[Required action]
Each line that contains the string "will" counts once; report how many such lines appear in the data, as a number only.
(Given records Opens)
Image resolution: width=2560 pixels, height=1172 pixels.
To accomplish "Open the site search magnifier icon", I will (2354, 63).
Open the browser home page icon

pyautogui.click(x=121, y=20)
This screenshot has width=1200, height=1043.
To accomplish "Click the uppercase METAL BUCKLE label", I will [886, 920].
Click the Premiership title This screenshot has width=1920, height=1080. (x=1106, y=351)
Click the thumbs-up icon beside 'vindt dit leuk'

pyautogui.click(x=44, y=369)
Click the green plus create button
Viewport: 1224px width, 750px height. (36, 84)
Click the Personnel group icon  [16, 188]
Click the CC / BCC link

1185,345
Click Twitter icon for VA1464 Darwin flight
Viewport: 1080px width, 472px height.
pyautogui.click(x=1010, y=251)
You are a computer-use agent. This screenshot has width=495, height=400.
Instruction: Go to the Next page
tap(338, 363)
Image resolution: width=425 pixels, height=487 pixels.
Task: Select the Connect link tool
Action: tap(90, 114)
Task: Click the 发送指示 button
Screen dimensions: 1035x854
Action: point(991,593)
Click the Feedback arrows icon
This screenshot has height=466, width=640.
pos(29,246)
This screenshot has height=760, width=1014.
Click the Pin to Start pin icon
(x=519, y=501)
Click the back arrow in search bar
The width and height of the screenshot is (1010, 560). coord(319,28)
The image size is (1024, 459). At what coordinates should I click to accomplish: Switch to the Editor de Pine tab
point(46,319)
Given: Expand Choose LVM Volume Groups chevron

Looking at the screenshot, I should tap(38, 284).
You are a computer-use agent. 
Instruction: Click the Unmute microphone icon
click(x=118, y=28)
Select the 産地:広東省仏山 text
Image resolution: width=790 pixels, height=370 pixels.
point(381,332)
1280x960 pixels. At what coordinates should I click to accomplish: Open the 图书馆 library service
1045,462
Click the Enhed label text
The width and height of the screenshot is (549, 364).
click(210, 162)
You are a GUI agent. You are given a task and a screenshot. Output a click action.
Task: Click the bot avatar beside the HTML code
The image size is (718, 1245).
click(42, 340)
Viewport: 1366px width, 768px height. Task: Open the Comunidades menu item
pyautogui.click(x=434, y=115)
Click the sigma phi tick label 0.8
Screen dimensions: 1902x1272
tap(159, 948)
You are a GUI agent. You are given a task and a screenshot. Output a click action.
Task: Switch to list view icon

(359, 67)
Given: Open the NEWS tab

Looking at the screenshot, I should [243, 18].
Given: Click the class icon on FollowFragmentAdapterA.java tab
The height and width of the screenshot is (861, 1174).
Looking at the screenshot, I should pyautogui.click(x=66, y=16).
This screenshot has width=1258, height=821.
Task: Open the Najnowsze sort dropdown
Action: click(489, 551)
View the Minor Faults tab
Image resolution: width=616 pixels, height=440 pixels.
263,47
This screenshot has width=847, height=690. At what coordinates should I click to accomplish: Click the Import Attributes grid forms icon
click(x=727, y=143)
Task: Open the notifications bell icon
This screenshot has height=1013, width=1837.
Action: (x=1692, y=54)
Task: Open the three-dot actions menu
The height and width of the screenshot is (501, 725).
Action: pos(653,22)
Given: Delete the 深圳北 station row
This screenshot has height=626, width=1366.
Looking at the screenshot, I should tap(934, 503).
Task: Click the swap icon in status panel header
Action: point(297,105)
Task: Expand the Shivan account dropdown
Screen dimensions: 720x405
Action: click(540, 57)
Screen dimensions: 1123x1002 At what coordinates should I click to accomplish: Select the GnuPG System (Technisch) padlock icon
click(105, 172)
(Given records Closes)
[Response box]
2